Clowning around at Halloween could give employers a headache

Clowning around at Halloween could give employers a headache

clown

My daughter came home from school two days ago and told me that killer clowns were on the loose. Having calmed her down, I started thinking: what would happen if one of my clients made the call to me to say, “I have an employee who has been arrested for dressing up as a clown, what should I do?”

The “killer clown” craze has been inspired by pranks in the United States aimed at scaring children and adults alike. It is not just dressing up as a clown, individuals are going out to purposefully scare others. A number of arrests have been made in the UK and police are warning Jersey residents that if you see a “killer clown” or those taking the Halloween festivities too far (like egging properties) you should report the incident. Further, if you join in with these “pranks”, you could be committing a criminal offence and may be arrested.

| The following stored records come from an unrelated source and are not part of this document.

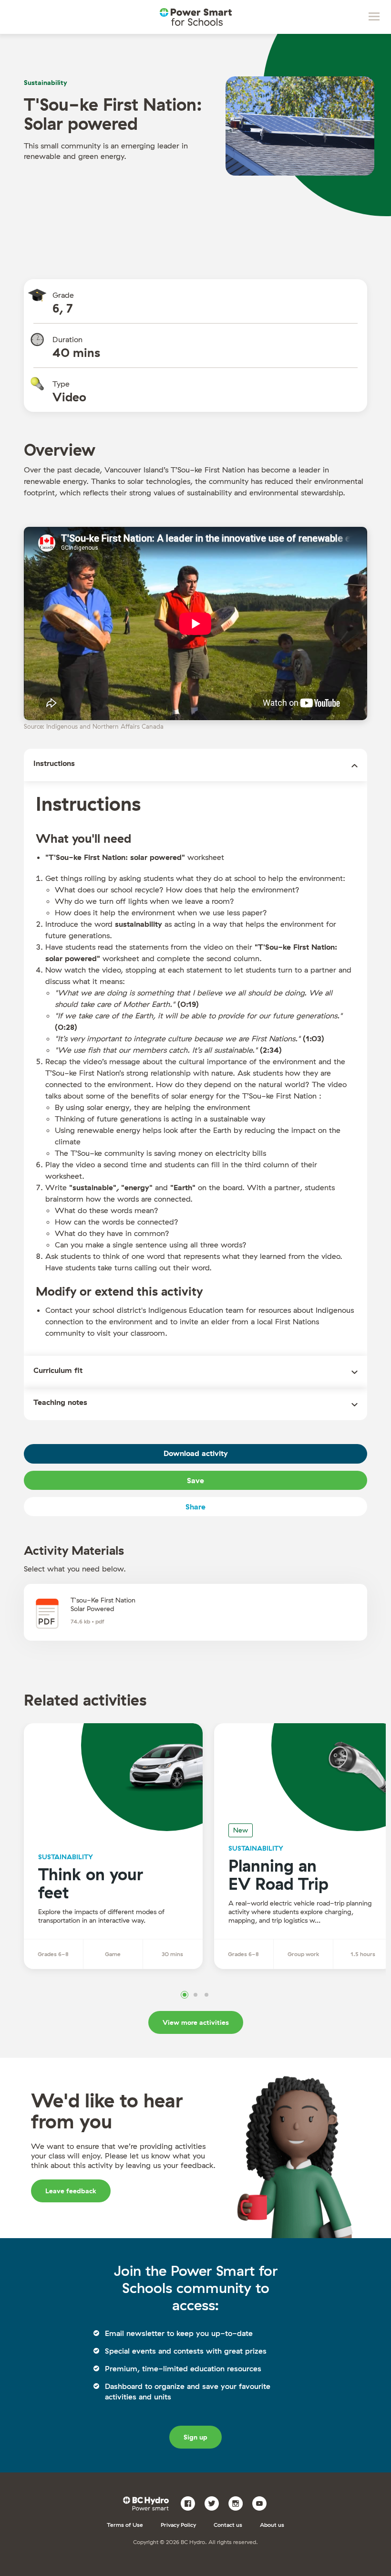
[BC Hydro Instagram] (239, 2502)
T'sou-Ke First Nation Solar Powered (103, 1604)
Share (195, 1506)
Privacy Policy (178, 2524)
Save (195, 1480)
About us (272, 2524)
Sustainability (45, 82)
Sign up (195, 2437)
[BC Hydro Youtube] (263, 2502)
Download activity (196, 1453)
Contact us (228, 2524)
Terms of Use (125, 2524)
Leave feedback (70, 2191)
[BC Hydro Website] (147, 2502)
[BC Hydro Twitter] (215, 2502)
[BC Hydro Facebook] (191, 2502)
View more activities (196, 2022)
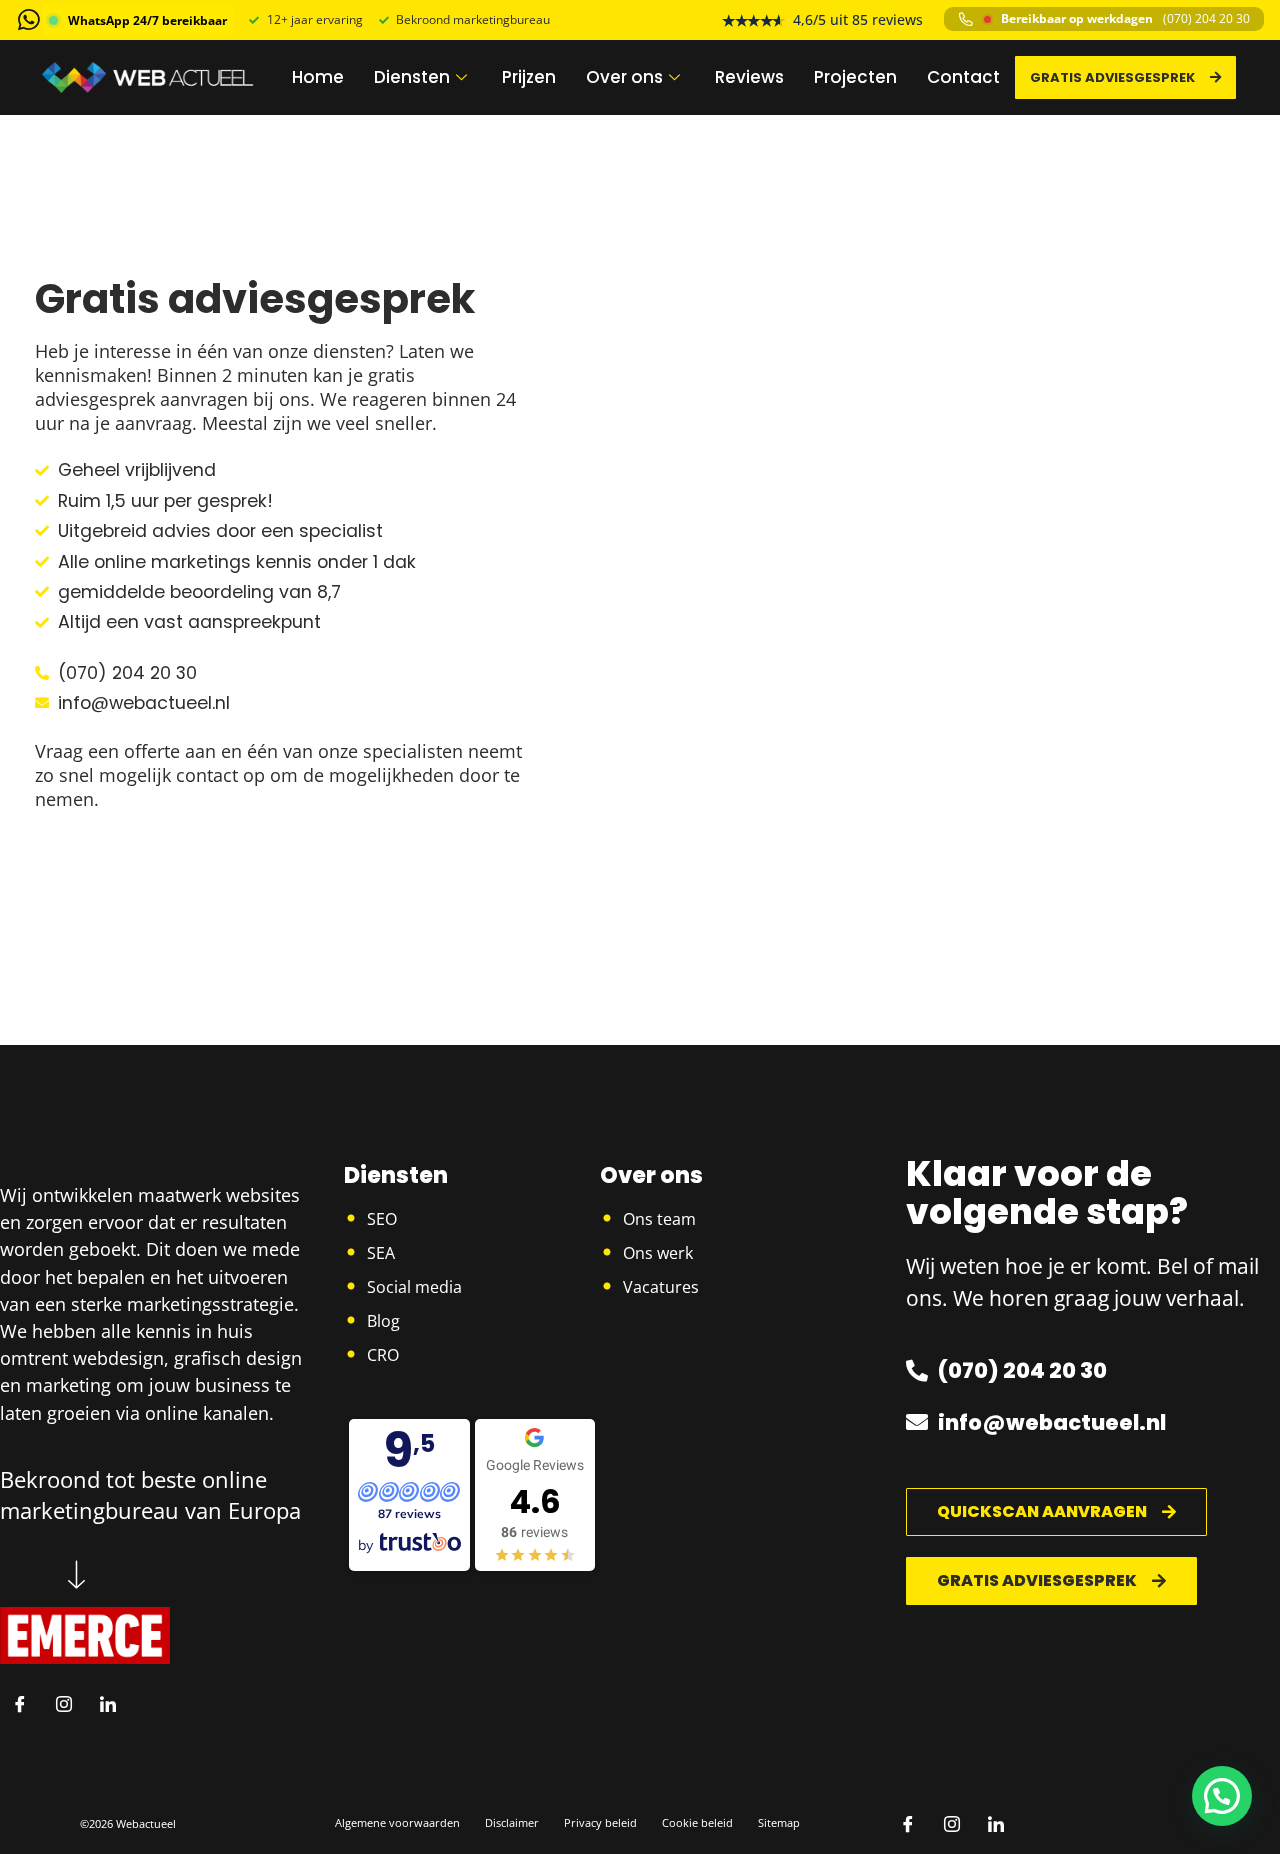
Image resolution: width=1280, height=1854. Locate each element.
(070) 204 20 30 (1206, 19)
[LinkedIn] (108, 1704)
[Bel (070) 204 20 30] (966, 19)
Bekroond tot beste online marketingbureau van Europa (150, 1494)
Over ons (624, 77)
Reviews (749, 77)
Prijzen (529, 77)
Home (318, 77)
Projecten (855, 77)
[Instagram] (64, 1704)
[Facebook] (20, 1704)
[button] (1222, 1796)
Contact (963, 77)
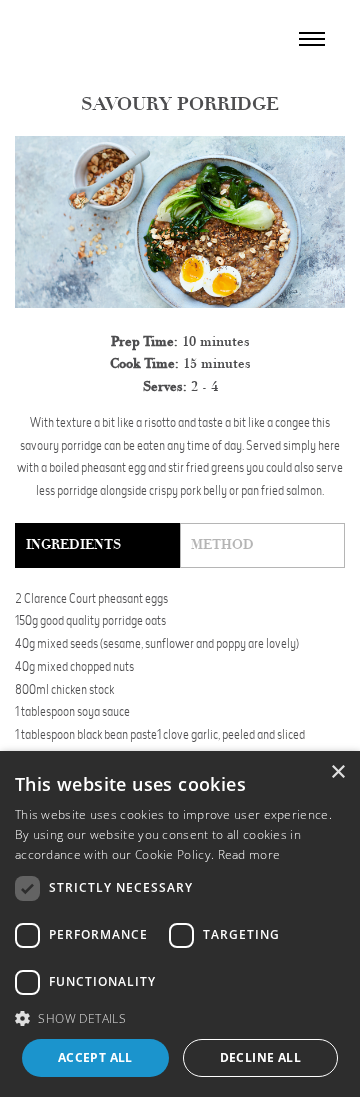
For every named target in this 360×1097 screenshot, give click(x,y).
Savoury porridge (180, 104)
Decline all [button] (260, 1057)
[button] (180, 1018)
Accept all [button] (95, 1057)
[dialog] (180, 924)
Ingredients (73, 544)
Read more (249, 854)
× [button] (337, 772)
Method (222, 544)
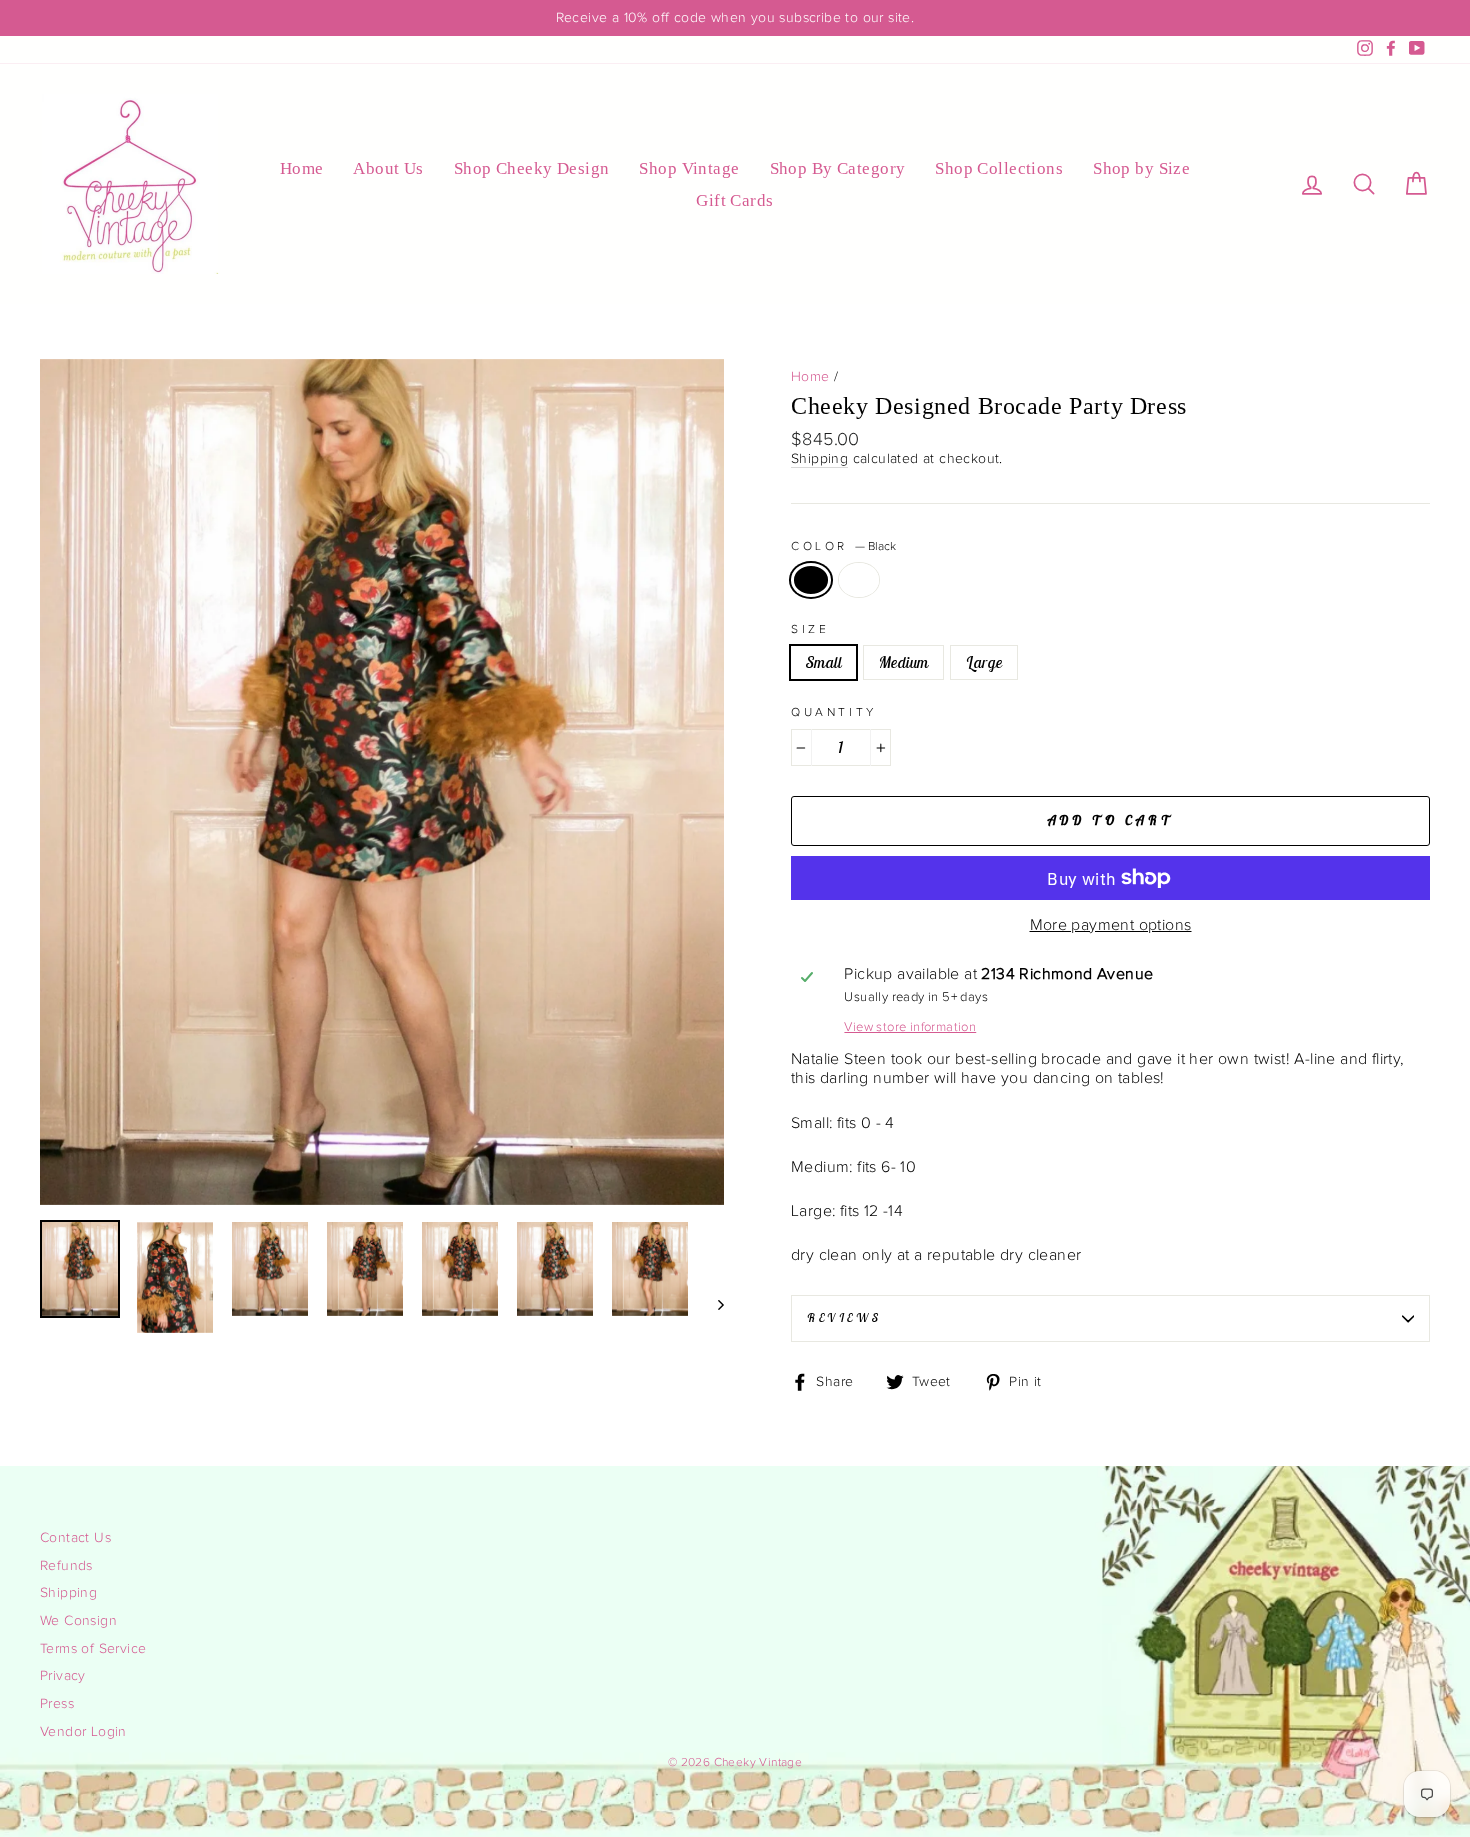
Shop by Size (1141, 168)
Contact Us (75, 1538)
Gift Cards (734, 200)
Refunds (66, 1566)
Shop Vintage (689, 168)
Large (984, 662)
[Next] (711, 1304)
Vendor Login (83, 1732)
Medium (903, 662)
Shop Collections (999, 168)
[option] (735, 18)
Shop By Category (838, 168)
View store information (910, 1027)
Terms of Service (93, 1649)
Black (811, 579)
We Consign (78, 1621)
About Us (388, 168)
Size (810, 629)
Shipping (819, 459)
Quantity (834, 712)
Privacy (63, 1676)
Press (57, 1704)
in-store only (859, 579)
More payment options (1111, 925)
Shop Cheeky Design (532, 168)
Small (823, 662)
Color (843, 546)
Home (302, 168)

The general steps an employer should take if an employee is arrested, whether for drink driving, “clowning around” or serious sexual assault, are:

  • Do not panic! Do not make any rash decisions, like terminating employment, just to get them “out of your hair”;
  • Listen to your employee: conduct a reasonable investigation. Maybe they were in the wrong place at the wrong time, or maybe it was more serious? You need to gather as much information as possible about the arrest, circumstances, possible charges, and the employee’s immediate future. If the employee is in custody, then consider how you will be able too conduct a reasonable investigation, and remember that being in custody is not an automatic reason to dismiss an employee;
  • Question suspension: consider whether it is appropriate to suspend the employee while the investigations are ongoing. This will depend on the allegation and the type of work the employee does. You should confirm the terms of the suspension in writing and review these at regular intervals. Remember, a suspension does not mean they must not come to work. You may have the ability under your policies to suspend for certain areas of work only;
  • Make a decision: once the investigation is completed is there a case to answer and, if so, invite your employee to a disciplinary hearing. Remember, the employee may be in custody so special arrangements may need to be made for the meeting to be conducted.

We work with clients to ensure that they take all the necessary steps to remain compliant with both the employment law and the codes of practice when dealing with a disciplinary process. We provide clients with the relevant paperwork, the right advice and assist with the practicalities and commercial constraints within which our client works.

If you are not a client yet, we can help you, too, by ensuring your policies and procedures are up to date. Ideally, in a case such as an employee being arrested, giving you the express right to dismiss where the employee is convicted of a criminal offence.

So, consider your role in society by reporting these “killer clowns” for the sake of my 7 year old and, as an employer, do the right thing by your employees by taking the right advice.